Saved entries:
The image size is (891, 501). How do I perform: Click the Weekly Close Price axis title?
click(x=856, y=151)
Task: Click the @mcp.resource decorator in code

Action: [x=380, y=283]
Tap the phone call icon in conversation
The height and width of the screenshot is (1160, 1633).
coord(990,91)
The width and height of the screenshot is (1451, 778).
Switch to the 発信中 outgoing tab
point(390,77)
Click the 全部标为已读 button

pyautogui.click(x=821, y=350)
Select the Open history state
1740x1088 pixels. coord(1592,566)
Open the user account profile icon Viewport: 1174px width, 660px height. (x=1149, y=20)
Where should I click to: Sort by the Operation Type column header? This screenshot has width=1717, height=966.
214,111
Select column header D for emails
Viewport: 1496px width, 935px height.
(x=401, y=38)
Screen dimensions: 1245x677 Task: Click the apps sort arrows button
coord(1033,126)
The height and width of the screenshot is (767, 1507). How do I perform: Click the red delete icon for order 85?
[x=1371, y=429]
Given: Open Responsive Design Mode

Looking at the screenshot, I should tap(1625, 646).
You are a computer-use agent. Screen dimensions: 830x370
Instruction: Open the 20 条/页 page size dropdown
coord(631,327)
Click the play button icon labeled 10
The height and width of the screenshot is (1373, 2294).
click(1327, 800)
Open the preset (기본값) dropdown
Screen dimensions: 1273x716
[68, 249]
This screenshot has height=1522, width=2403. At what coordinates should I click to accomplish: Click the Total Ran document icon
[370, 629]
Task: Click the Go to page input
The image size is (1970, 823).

Instructions for the task:
Output the records above in full, with nothing altered.

Task answer:
The image size is (891, 501). How do I perform: Click the Weekly Close Price axis title?
click(x=856, y=151)
Task: Click the @mcp.resource decorator in code

Action: [x=380, y=283]
Tap the phone call icon in conversation
The height and width of the screenshot is (1160, 1633).
coord(990,91)
The width and height of the screenshot is (1451, 778).
Switch to the 発信中 outgoing tab
point(390,77)
Click the 全部标为已读 button

pyautogui.click(x=821, y=350)
Select the Open history state
1740x1088 pixels. coord(1592,566)
Open the user account profile icon Viewport: 1174px width, 660px height. (x=1149, y=20)
Where should I click to: Sort by the Operation Type column header? This screenshot has width=1717, height=966.
214,111
Select column header D for emails
Viewport: 1496px width, 935px height.
(x=401, y=38)
Screen dimensions: 1245x677 Task: Click the apps sort arrows button
coord(1033,126)
The height and width of the screenshot is (767, 1507). How do I perform: Click the red delete icon for order 85?
[x=1371, y=429]
Given: Open Responsive Design Mode

Looking at the screenshot, I should tap(1625, 646).
You are a computer-use agent. Screen dimensions: 830x370
Instruction: Open the 20 条/页 page size dropdown
coord(631,327)
Click the play button icon labeled 10
The height and width of the screenshot is (1373, 2294).
click(1327, 800)
Open the preset (기본값) dropdown
Screen dimensions: 1273x716
[68, 249]
This screenshot has height=1522, width=2403. At what coordinates should I click to accomplish: Click the Total Ran document icon
[370, 629]
Task: Click the Go to page input
The image size is (1970, 823).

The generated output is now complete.